__Work to be completed__
Present every line of the material below as a Markdown table with the columns "Row" and "Text", numbering each line and skipping blank lines.
-- START --
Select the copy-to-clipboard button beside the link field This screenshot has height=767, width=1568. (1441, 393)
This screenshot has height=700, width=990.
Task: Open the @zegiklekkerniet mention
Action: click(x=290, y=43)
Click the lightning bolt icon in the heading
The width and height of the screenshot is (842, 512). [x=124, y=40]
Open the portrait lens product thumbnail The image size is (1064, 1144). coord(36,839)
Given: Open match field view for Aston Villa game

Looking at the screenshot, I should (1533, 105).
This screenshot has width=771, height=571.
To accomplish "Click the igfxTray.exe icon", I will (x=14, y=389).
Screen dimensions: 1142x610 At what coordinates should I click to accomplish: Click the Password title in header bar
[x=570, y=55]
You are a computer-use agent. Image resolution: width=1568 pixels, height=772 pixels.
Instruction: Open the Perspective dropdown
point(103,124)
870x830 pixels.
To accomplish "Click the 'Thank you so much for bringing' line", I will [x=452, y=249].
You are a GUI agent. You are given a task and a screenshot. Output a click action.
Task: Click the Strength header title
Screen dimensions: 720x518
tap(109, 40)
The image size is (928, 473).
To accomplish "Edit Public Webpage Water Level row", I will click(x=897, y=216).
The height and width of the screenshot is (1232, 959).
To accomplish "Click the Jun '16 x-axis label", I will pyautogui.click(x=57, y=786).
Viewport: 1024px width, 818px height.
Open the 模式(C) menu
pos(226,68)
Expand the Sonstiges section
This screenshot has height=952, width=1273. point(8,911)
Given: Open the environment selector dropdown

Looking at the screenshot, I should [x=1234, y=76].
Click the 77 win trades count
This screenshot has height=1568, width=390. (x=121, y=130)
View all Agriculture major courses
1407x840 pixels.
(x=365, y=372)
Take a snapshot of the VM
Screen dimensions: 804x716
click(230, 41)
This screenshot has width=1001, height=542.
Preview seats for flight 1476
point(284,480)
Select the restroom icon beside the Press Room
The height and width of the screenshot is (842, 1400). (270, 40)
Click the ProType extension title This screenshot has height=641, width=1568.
-- END --
__Output below__
| Row | Text |
|---|---|
| 1 | Select the copy-to-clipboard button beside the link field This screenshot has height=767, width=1568. (1441, 393) |
| 2 | This screenshot has height=700, width=990. |
| 3 | Task: Open the @zegiklekkerniet mention |
| 4 | Action: click(x=290, y=43) |
| 5 | Click the lightning bolt icon in the heading |
| 6 | The width and height of the screenshot is (842, 512). [x=124, y=40] |
| 7 | Open the portrait lens product thumbnail The image size is (1064, 1144). coord(36,839) |
| 8 | Given: Open match field view for Aston Villa game |
| 9 | Looking at the screenshot, I should (1533, 105). |
| 10 | This screenshot has width=771, height=571. |
| 11 | To accomplish "Click the igfxTray.exe icon", I will (x=14, y=389). |
| 12 | Screen dimensions: 1142x610 At what coordinates should I click to accomplish: Click the Password title in header bar |
| 13 | [x=570, y=55] |
| 14 | You are a computer-use agent. Image resolution: width=1568 pixels, height=772 pixels. |
| 15 | Instruction: Open the Perspective dropdown |
| 16 | point(103,124) |
| 17 | 870x830 pixels. |
| 18 | To accomplish "Click the 'Thank you so much for bringing' line", I will [x=452, y=249]. |
| 19 | You are a GUI agent. You are given a task and a screenshot. Output a click action. |
| 20 | Task: Click the Strength header title |
| 21 | Screen dimensions: 720x518 |
| 22 | tap(109, 40) |
| 23 | The image size is (928, 473). |
| 24 | To accomplish "Edit Public Webpage Water Level row", I will click(x=897, y=216). |
| 25 | The height and width of the screenshot is (1232, 959). |
| 26 | To accomplish "Click the Jun '16 x-axis label", I will pyautogui.click(x=57, y=786). |
| 27 | Viewport: 1024px width, 818px height. |
| 28 | Open the 模式(C) menu |
| 29 | pos(226,68) |
| 30 | Expand the Sonstiges section |
| 31 | This screenshot has height=952, width=1273. point(8,911) |
| 32 | Given: Open the environment selector dropdown |
| 33 | Looking at the screenshot, I should [x=1234, y=76]. |
| 34 | Click the 77 win trades count |
| 35 | This screenshot has height=1568, width=390. (x=121, y=130) |
| 36 | View all Agriculture major courses |
| 37 | 1407x840 pixels. |
| 38 | (x=365, y=372) |
| 39 | Take a snapshot of the VM |
| 40 | Screen dimensions: 804x716 |
| 41 | click(230, 41) |
| 42 | This screenshot has width=1001, height=542. |
| 43 | Preview seats for flight 1476 |
| 44 | point(284,480) |
| 45 | Select the restroom icon beside the Press Room |
| 46 | The height and width of the screenshot is (842, 1400). (270, 40) |
| 47 | Click the ProType extension title This screenshot has height=641, width=1568. |